**DATA IN THIS EXERCISE:**
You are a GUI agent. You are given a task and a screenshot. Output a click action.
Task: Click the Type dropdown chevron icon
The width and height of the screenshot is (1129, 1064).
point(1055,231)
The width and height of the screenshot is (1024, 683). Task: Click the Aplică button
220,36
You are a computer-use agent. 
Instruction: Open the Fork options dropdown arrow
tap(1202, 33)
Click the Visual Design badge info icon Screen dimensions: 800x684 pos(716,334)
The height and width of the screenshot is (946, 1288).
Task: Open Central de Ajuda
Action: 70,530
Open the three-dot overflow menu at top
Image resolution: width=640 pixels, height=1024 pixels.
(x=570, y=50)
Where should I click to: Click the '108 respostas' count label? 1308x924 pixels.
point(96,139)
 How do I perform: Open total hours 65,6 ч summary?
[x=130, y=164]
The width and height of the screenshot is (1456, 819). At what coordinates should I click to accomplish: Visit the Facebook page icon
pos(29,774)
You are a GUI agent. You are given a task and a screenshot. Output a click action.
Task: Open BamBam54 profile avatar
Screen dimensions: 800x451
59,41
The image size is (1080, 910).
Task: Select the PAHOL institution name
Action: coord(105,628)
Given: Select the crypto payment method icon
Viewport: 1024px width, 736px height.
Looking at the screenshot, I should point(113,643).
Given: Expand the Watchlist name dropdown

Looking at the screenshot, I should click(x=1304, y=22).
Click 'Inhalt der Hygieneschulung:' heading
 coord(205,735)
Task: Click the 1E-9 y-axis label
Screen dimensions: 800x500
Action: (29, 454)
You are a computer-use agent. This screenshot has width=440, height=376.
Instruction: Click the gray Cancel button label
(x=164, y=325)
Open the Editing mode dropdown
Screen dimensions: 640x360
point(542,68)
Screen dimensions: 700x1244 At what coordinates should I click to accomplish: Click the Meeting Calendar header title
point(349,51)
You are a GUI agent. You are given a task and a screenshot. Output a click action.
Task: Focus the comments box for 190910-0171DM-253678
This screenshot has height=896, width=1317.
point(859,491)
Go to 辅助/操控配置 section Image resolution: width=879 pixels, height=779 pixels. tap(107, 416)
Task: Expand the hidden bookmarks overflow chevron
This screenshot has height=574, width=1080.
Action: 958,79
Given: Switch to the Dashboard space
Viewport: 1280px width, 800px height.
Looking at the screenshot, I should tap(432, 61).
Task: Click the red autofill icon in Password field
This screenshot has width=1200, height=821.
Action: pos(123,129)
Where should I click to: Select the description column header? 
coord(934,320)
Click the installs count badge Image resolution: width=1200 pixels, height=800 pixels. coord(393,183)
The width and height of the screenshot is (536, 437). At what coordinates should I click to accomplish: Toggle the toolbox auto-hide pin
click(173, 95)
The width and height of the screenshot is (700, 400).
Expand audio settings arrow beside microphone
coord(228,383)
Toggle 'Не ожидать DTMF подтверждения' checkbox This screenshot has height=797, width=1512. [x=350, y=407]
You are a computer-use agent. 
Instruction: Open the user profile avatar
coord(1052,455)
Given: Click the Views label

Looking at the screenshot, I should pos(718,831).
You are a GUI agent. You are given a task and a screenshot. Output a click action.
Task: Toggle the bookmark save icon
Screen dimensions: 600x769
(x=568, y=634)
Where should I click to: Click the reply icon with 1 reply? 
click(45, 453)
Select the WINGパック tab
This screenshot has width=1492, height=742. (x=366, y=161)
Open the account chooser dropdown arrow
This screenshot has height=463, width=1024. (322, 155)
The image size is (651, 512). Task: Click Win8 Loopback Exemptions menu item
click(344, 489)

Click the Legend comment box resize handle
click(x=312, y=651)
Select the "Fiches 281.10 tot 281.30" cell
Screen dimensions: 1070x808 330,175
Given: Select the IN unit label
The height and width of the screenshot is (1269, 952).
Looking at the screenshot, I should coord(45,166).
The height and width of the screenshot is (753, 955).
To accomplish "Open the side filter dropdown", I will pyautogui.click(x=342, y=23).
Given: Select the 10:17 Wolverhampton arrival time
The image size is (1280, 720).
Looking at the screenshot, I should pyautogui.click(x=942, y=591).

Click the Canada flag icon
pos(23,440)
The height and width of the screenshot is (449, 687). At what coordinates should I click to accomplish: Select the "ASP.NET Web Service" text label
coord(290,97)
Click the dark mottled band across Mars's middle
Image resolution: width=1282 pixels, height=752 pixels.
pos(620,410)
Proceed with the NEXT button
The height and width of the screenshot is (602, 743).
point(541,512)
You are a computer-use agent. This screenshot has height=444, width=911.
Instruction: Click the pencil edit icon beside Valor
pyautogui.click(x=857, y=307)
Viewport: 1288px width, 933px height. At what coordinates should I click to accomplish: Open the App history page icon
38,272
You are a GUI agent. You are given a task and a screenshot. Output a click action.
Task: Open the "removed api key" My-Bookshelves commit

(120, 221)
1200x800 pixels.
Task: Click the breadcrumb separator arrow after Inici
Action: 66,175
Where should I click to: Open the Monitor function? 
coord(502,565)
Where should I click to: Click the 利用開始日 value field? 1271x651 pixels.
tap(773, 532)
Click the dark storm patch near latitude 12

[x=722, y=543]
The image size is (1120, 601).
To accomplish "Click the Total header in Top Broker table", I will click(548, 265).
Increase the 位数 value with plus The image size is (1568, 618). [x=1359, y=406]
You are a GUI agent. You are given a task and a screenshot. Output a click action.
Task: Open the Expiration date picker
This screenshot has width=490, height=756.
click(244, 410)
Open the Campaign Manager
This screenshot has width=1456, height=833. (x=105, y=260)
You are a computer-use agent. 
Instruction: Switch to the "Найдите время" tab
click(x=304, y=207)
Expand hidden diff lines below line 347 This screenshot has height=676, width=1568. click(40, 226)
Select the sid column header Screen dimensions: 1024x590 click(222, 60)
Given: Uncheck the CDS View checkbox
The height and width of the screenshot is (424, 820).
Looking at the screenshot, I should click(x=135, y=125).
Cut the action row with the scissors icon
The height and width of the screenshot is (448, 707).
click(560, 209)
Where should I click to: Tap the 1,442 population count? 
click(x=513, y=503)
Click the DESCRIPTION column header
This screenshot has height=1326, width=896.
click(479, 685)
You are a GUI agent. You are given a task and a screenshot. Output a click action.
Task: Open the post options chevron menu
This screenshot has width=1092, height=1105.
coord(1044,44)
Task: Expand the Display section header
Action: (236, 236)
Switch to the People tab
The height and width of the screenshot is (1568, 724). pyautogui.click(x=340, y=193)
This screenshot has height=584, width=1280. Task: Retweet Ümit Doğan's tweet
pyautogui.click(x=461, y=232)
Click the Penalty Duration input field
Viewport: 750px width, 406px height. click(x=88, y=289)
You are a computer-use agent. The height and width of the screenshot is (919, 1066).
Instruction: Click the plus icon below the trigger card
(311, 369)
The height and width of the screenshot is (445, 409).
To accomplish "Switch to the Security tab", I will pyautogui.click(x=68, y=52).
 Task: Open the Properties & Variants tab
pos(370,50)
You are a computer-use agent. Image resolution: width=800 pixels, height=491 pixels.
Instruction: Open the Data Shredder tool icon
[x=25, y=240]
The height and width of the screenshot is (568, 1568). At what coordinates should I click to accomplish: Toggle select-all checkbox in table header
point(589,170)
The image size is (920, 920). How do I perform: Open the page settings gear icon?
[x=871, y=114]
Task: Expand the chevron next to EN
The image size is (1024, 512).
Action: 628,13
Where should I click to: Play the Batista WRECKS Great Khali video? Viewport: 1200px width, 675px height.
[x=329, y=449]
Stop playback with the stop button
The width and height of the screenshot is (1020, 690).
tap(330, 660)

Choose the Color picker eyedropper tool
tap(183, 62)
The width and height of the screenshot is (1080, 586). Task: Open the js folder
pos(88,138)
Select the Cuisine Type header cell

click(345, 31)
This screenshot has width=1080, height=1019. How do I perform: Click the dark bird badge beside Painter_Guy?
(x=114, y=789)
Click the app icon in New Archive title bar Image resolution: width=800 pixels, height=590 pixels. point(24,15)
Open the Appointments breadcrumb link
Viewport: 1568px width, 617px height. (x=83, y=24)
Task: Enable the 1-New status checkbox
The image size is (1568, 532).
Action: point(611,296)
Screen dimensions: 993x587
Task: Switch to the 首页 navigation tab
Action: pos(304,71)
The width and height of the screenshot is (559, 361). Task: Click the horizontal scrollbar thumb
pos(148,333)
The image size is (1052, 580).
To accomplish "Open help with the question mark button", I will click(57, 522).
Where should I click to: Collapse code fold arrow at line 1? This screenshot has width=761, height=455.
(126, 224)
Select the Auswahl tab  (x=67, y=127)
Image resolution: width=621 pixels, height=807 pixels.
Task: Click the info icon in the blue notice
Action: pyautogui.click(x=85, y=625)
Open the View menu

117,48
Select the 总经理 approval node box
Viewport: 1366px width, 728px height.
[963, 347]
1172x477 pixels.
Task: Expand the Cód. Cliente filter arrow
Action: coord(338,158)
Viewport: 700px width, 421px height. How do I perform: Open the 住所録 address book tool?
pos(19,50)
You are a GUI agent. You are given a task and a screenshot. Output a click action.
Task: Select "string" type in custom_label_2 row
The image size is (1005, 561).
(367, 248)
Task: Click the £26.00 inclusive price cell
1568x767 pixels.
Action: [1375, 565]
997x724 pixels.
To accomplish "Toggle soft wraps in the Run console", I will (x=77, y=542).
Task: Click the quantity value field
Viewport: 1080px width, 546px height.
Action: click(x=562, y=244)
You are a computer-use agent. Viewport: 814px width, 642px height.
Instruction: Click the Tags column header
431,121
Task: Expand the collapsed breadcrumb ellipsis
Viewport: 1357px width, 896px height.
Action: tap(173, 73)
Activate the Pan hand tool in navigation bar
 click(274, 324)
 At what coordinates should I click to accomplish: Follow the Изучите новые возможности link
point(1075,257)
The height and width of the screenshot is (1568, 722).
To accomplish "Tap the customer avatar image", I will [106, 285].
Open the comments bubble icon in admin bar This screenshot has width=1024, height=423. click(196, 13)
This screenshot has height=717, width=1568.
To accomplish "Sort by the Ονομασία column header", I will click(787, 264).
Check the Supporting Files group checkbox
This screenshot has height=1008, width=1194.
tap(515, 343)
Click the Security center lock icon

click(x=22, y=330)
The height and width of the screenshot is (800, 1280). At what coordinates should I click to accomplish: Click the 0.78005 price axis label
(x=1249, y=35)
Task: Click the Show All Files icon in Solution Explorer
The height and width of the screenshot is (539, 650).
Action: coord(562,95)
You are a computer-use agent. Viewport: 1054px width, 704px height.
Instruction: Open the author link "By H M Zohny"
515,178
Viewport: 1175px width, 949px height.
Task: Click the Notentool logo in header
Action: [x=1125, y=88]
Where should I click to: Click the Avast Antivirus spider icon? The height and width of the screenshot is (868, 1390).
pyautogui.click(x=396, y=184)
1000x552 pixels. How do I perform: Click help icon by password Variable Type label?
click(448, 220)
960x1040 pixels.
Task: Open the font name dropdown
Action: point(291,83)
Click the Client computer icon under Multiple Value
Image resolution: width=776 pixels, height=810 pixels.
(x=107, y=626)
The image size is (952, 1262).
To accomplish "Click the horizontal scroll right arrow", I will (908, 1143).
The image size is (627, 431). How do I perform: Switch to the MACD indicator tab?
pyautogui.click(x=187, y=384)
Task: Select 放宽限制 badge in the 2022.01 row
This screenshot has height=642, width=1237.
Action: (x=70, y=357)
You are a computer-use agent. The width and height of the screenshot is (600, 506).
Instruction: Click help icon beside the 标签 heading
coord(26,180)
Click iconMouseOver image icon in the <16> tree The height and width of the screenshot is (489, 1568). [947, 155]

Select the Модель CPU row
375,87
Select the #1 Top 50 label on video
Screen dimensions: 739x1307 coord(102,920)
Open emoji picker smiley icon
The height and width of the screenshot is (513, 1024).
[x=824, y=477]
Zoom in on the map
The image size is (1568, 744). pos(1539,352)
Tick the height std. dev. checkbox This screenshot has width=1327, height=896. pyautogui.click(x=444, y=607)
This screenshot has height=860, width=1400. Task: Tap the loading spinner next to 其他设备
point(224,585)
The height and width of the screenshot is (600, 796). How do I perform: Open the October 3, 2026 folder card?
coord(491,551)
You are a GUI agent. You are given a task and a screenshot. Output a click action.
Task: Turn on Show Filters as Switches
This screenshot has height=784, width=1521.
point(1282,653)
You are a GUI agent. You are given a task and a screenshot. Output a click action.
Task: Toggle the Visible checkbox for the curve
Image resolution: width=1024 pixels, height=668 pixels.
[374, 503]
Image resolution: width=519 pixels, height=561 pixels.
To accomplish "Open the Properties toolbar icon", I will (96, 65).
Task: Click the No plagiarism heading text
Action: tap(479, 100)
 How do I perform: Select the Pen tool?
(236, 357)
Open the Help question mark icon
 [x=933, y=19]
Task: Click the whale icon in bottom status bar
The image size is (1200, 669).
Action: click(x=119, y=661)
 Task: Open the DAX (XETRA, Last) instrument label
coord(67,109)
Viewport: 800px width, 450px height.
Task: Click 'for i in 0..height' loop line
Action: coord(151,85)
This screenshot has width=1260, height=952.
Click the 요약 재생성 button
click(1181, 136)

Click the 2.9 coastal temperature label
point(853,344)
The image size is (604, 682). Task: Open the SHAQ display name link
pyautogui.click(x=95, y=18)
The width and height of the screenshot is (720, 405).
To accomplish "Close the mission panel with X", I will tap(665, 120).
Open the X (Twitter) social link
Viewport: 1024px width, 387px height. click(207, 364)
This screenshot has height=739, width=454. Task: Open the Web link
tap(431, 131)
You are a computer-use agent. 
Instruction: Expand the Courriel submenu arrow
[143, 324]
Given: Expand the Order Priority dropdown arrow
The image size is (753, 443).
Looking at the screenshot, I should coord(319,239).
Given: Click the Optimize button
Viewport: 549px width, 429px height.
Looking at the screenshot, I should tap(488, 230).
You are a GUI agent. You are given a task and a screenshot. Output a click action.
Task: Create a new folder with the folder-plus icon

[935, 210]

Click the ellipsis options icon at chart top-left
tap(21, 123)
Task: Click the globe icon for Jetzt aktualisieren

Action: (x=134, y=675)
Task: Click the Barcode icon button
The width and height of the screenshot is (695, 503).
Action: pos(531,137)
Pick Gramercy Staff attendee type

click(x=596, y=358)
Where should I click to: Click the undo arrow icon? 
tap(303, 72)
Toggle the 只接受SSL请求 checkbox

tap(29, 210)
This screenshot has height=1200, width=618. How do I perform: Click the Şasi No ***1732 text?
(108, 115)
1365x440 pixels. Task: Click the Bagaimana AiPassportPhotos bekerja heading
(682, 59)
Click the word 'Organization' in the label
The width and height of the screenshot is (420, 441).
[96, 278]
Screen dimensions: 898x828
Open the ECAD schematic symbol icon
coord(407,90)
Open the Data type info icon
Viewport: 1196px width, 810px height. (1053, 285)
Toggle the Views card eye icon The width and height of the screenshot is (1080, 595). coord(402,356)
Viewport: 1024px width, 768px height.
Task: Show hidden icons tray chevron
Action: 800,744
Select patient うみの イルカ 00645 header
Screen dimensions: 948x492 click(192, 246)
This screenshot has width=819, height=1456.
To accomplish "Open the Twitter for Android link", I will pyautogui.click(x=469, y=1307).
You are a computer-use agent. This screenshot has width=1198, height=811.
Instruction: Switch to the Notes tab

**REQUIRED WORK:** When you reach the line holding "Instruction: Expand the" in the records above, begin reproducing exactly, stop after the line holding "Click the word 'Organization' in the label", and output nothing else.

**REPLY TO THE EXERCISE:**
Instruction: Expand the Courriel submenu arrow
[143, 324]
Given: Expand the Order Priority dropdown arrow
The image size is (753, 443).
Looking at the screenshot, I should coord(319,239).
Given: Click the Optimize button
Viewport: 549px width, 429px height.
Looking at the screenshot, I should tap(488, 230).
You are a GUI agent. You are given a task and a screenshot. Output a click action.
Task: Create a new folder with the folder-plus icon

[935, 210]

Click the ellipsis options icon at chart top-left
tap(21, 123)
Task: Click the globe icon for Jetzt aktualisieren

Action: (x=134, y=675)
Task: Click the Barcode icon button
The width and height of the screenshot is (695, 503).
Action: pos(531,137)
Pick Gramercy Staff attendee type

click(x=596, y=358)
Where should I click to: Click the undo arrow icon? 
tap(303, 72)
Toggle the 只接受SSL请求 checkbox

tap(29, 210)
This screenshot has height=1200, width=618. How do I perform: Click the Şasi No ***1732 text?
(108, 115)
1365x440 pixels. Task: Click the Bagaimana AiPassportPhotos bekerja heading
(682, 59)
Click the word 'Organization' in the label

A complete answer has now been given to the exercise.